(Dataset entries)
====

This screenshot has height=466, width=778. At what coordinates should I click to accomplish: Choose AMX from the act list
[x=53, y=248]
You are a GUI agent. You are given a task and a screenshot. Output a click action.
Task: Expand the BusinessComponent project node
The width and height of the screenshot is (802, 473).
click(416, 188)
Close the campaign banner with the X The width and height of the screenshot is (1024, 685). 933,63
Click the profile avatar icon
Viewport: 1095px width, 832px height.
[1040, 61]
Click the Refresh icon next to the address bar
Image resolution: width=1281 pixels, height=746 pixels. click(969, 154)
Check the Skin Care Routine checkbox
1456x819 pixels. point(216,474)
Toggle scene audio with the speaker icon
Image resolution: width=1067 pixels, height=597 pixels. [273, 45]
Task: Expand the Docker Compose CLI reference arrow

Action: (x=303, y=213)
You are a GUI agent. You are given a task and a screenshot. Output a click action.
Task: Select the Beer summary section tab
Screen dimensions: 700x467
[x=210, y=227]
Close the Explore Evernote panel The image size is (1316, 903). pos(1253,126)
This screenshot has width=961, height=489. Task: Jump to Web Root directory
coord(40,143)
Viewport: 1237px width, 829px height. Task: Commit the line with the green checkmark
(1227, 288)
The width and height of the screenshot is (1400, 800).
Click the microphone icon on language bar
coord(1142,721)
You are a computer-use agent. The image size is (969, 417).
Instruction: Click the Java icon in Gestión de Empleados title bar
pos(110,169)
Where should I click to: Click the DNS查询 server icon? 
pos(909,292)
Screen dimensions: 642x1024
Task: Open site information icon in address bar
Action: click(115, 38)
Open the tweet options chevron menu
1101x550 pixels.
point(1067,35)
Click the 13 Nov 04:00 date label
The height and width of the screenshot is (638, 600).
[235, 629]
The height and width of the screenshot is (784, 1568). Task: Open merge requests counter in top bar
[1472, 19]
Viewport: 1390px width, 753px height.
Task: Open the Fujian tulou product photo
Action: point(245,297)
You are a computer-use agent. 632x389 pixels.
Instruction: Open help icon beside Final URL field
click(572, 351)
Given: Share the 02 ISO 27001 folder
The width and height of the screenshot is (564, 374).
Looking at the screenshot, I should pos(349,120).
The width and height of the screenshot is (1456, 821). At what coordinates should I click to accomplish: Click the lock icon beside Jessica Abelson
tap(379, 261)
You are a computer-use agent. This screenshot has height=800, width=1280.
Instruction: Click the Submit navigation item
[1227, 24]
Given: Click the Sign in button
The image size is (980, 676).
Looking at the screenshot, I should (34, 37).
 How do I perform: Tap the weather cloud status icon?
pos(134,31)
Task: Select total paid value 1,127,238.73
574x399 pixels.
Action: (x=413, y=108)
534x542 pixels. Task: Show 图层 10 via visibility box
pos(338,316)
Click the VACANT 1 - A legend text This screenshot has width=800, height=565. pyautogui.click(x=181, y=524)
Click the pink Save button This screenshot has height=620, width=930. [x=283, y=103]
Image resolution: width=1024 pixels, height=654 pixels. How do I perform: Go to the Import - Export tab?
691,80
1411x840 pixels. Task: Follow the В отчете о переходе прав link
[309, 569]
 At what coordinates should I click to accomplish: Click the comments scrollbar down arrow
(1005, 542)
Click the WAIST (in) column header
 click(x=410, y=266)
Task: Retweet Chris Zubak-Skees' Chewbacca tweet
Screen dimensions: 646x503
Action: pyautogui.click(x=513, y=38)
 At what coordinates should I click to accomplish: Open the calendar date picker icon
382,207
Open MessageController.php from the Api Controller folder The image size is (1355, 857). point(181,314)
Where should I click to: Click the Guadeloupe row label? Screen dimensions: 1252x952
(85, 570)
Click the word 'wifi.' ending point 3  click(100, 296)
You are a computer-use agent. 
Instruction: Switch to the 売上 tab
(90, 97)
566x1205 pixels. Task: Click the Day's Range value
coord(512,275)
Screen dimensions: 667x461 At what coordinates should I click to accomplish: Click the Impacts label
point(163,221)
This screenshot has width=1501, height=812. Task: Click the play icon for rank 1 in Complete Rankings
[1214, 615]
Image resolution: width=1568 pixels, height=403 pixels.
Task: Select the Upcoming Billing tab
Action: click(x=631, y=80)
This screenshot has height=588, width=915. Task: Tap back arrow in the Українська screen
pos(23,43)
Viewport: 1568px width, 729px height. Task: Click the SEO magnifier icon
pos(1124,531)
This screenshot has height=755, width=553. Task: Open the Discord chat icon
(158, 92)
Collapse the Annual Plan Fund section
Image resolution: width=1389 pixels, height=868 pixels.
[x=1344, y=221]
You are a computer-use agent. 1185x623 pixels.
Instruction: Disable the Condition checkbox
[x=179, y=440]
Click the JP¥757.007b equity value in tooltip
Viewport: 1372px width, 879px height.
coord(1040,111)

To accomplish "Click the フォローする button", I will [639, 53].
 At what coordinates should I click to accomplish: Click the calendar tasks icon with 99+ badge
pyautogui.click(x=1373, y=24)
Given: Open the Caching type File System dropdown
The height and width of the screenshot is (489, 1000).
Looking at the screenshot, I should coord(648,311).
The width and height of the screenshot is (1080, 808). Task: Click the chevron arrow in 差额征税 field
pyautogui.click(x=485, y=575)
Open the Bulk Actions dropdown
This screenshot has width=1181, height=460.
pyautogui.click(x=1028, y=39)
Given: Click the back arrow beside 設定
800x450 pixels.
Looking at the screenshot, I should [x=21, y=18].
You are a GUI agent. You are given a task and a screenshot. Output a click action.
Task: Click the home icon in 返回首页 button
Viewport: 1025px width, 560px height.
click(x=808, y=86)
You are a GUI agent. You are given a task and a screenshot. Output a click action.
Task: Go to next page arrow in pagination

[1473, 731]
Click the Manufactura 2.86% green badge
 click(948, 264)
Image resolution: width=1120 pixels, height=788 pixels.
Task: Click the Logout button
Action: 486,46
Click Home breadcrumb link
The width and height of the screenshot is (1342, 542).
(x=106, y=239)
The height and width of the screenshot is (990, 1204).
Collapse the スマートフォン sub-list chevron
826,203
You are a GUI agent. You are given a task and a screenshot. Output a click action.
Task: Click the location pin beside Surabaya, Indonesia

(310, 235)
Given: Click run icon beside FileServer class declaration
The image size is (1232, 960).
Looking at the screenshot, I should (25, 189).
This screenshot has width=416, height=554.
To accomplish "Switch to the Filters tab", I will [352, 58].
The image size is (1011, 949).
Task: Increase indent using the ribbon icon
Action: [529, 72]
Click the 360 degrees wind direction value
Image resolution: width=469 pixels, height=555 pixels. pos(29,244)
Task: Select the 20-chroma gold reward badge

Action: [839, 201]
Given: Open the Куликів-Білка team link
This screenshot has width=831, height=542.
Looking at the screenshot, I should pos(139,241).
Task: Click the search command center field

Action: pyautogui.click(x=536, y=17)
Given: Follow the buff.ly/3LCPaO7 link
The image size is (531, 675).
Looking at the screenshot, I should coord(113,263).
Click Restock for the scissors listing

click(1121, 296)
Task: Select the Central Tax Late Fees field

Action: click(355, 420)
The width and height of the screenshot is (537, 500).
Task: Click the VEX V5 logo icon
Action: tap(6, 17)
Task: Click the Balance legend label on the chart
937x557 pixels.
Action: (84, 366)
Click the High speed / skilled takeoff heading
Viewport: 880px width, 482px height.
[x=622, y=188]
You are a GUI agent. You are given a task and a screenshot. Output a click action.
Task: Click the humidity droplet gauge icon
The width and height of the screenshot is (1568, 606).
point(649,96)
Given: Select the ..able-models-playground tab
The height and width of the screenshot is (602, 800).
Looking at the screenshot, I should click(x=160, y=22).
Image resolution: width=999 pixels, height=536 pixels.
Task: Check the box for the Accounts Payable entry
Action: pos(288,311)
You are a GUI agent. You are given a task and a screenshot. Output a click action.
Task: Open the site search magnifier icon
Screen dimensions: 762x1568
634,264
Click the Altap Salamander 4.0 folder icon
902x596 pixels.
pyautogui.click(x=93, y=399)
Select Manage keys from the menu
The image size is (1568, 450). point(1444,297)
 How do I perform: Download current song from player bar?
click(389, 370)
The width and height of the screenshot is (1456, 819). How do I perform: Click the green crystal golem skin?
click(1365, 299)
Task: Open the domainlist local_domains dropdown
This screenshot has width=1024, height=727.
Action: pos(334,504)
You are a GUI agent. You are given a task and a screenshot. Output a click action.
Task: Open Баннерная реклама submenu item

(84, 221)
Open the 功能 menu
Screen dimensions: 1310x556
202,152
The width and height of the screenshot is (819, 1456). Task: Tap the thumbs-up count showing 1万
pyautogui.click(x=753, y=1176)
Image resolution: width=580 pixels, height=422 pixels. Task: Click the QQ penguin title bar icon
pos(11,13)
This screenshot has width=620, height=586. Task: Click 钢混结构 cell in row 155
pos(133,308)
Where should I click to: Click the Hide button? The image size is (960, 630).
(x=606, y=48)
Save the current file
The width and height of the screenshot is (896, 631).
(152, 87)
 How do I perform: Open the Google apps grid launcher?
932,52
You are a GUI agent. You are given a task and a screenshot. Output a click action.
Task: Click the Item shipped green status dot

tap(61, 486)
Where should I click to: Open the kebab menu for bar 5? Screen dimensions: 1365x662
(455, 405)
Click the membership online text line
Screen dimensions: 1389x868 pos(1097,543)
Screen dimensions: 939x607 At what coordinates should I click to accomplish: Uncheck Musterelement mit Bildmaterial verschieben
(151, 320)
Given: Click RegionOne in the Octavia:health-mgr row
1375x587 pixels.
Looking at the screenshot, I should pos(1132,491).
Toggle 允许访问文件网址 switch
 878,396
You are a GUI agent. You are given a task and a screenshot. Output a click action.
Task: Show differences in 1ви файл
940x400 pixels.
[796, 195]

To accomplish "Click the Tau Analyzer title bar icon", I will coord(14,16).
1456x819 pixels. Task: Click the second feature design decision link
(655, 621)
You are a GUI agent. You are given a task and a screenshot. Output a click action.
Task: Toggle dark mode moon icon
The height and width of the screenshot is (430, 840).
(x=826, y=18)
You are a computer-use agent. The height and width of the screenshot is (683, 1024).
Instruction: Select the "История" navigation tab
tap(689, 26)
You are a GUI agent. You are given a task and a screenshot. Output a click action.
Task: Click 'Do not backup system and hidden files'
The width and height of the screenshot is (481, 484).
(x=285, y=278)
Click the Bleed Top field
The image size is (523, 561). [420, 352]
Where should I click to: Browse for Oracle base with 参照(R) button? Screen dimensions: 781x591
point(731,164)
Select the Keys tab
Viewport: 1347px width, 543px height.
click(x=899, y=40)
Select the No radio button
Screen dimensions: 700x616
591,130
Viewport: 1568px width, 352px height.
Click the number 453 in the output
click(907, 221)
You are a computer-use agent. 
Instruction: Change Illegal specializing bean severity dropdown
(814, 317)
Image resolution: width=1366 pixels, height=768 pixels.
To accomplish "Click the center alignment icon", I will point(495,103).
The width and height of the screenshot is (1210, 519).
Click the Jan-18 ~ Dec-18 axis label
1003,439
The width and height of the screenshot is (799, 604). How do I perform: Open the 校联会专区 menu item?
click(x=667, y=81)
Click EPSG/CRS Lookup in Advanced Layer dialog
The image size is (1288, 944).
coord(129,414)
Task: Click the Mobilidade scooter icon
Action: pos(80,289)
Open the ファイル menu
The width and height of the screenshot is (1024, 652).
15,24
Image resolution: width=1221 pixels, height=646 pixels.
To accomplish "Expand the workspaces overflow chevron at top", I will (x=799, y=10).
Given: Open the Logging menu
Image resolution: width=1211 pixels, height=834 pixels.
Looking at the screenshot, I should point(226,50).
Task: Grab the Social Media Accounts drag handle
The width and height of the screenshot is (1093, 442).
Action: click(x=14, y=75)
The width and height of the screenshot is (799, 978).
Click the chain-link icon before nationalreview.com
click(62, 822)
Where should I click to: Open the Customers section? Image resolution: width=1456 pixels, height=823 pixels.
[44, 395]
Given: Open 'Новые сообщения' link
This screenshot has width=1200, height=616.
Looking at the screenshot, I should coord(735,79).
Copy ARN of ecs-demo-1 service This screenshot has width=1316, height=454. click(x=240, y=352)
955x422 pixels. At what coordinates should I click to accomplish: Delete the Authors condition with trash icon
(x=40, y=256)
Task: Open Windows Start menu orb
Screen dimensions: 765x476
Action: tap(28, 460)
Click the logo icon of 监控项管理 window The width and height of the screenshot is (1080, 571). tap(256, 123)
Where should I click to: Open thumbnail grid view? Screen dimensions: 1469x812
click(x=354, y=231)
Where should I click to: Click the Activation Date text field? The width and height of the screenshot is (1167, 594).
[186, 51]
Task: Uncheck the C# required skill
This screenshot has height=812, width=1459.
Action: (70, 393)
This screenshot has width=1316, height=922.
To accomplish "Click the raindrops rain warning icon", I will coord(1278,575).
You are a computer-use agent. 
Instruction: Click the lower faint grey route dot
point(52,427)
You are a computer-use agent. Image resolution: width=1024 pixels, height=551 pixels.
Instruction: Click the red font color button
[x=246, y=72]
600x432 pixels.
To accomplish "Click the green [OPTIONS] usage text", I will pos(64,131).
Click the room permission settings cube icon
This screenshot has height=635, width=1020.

====

▶ **AIM OF THE EXERCISE**
All that is wanted is the run of lines from the start of the data through the line containing "Close the campaign", copied word for word.

▶ **SOLUTION TO THIS EXERCISE**
This screenshot has height=466, width=778. At what coordinates should I click to accomplish: Choose AMX from the act list
[x=53, y=248]
You are a GUI agent. You are given a task and a screenshot. Output a click action.
Task: Expand the BusinessComponent project node
The width and height of the screenshot is (802, 473).
click(416, 188)
Close the campaign banner with the X The width and height of the screenshot is (1024, 685). 933,63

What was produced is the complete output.